Einde inhoudsopgave
Wet voortgezet onderwijs 2020
Artikel 2.47 Samenwerkingsverbanden
Geldend
Geldend van 01-08-2022 tot 01-08-2025
- Bronpublicatie:
25-02-2021, Stb. 2021, 171 (uitgifte: 07-04-2021, kamerstukken: 35605)
27-01-2021, Stb. 2021, 57 (uitgifte: 10-02-2021, kamerstukken: 35611)
27-01-2021, Stb. 2020, 157 jo Stb. 2021, 57 (uitgifte: 10-02-2021, kamerstukken: 35611)
20-05-2020, Stb. 2020, 157 jo Stb. 2021, 57 (uitgifte: 05-06-2020, kamerstukken: 35336)
30-09-2020, Stb. 2020, 379 (uitgifte: 14-10-2020, kamerstukken: 35297)
- Inwerkingtreding
01-08-2022
- Bronpublicatie inwerkingtreding:
08-03-2022, Stb. 2022, 114 (uitgifte: 16-03-2022, kamerstukken/regelingnummer: -)
29-11-2021, Stb. 2021, 599 (uitgifte: 09-12-2021, kamerstukken/regelingnummer: -)
29-11-2021, Stb. 2021, 599 (uitgifte: 09-12-2021, kamerstukken/regelingnummer: -)
29-11-2021, Stb. 2021, 599 (uitgifte: 09-12-2021, kamerstukken/regelingnummer: -)
- Afhankelijke geldigheid
De inwerkingtreding van deze wijziging is gelijkgesteld met de inwerkingtreding van de wet (29-11-2021, Stb. 599). Inwerkingtreding voorheen: 01-04-2022.
- Vakgebied(en)
Onderwijsrecht / Voortgezet onderwijs
1.
Het bevoegd gezag van een of meer scholen is voor elke vestiging van die school of scholen aangesloten bij een samenwerkingsverband als bedoeld in het tweede lid of bij een landelijk samenwerkingsverband als bedoeld in het achttiende lid.
2.
Een samenwerkingsverband omvat alle binnen een gebied als bedoeld in het derde lid gelegen vestigingen van scholen, scholen voor voortgezet speciaal onderwijs en scholen voor speciaal en voortgezet speciaal onderwijs, voor zover daaraan voortgezet speciaal onderwijs wordt verzorgd behorend tot cluster 3 of 4 met uitzondering van de vestigingen waarvoor het bevoegd gezag is aangesloten bij een landelijk samenwerkingsverband. Het samenwerkingsverband stelt zich ten doel een samenhangend geheel van ondersteuningsvoorzieningen binnen en tussen de scholen, bedoeld in de vorige volzin, te realiseren en wel zodanig dat leerlingen een ononderbroken ontwikkelingsproces kunnen doormaken en leerlingen die extra ondersteuning behoeven een zo passend mogelijke plaats in het onderwijs krijgen.
3.

• • •

- [GEGEVEN OPDRACHT 1]: Vat het wetsartikel over samenwerkingsverbanden samen in twee zinnen.
- [GEGEVEN OPDRACHT 2]: Zet de rijen om in een Markdown-tabel met de kolommen "Nr" en "Regel", en laat lege regels weg. Begin bij de regel met "[Next] (1169, 621)" en ga door tot en met het einde van de rijen.
De rijen hieronder hebben niets met het wetsartikel te maken.

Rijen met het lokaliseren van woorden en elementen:
• • •

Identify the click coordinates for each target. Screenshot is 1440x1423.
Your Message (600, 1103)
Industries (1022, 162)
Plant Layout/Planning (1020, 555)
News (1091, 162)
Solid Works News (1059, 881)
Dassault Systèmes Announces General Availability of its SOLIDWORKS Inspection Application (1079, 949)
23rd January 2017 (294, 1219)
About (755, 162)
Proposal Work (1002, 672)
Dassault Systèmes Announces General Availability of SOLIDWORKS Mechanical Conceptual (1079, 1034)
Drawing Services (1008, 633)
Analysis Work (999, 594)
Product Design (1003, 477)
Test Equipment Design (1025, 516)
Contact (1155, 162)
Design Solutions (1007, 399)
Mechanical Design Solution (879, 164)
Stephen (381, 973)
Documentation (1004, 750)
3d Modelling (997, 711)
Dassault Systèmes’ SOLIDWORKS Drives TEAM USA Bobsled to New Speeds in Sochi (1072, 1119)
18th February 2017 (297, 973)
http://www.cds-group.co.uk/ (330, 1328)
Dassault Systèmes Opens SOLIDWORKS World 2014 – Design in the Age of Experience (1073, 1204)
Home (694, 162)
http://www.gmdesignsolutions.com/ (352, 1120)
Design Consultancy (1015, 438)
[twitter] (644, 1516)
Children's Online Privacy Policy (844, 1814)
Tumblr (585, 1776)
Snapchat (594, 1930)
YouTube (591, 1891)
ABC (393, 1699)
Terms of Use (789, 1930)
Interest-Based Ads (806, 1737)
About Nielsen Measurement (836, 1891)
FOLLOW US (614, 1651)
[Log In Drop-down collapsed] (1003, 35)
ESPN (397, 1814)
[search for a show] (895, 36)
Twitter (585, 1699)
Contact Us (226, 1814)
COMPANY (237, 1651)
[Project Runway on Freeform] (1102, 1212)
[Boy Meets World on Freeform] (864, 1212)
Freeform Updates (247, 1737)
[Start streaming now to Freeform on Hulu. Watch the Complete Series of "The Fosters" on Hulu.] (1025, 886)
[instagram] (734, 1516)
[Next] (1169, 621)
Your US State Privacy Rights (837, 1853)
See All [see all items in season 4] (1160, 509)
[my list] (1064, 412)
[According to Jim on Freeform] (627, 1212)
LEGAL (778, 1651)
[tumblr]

• • •

- [VOLLEDIG ANTWOORD 1]: Het bevoegd gezag van een of meer scholen is voor elke vestiging aangesloten bij een samenwerkingsverband of bij een landelijk samenwerkingsverband. Een samenwerkingsverband omvat de vestigingen van scholen binnen een bepaald gebied en heeft tot doel een samenhangend geheel van ondersteuningsvoorzieningen te realiseren, zodat leerlingen een ononderbroken ontwikkelingsproces kunnen doormaken en leerlingen die extra ondersteuning nodig hebben een zo passend mogelijke plaats in het onderwijs krijgen.

- [VOLLEDIG ANTWOORD 2]:
| Nr | Regel |
|---|---|
| 1 | [Next] (1169, 621) |
| 2 | Your US State Privacy Rights (837, 1853) |
| 3 | See All [see all items in season 4] (1160, 509) |
| 4 | [my list] (1064, 412) |
| 5 | [According to Jim on Freeform] (627, 1212) |
| 6 | LEGAL (778, 1651) |
| 7 | [tumblr] |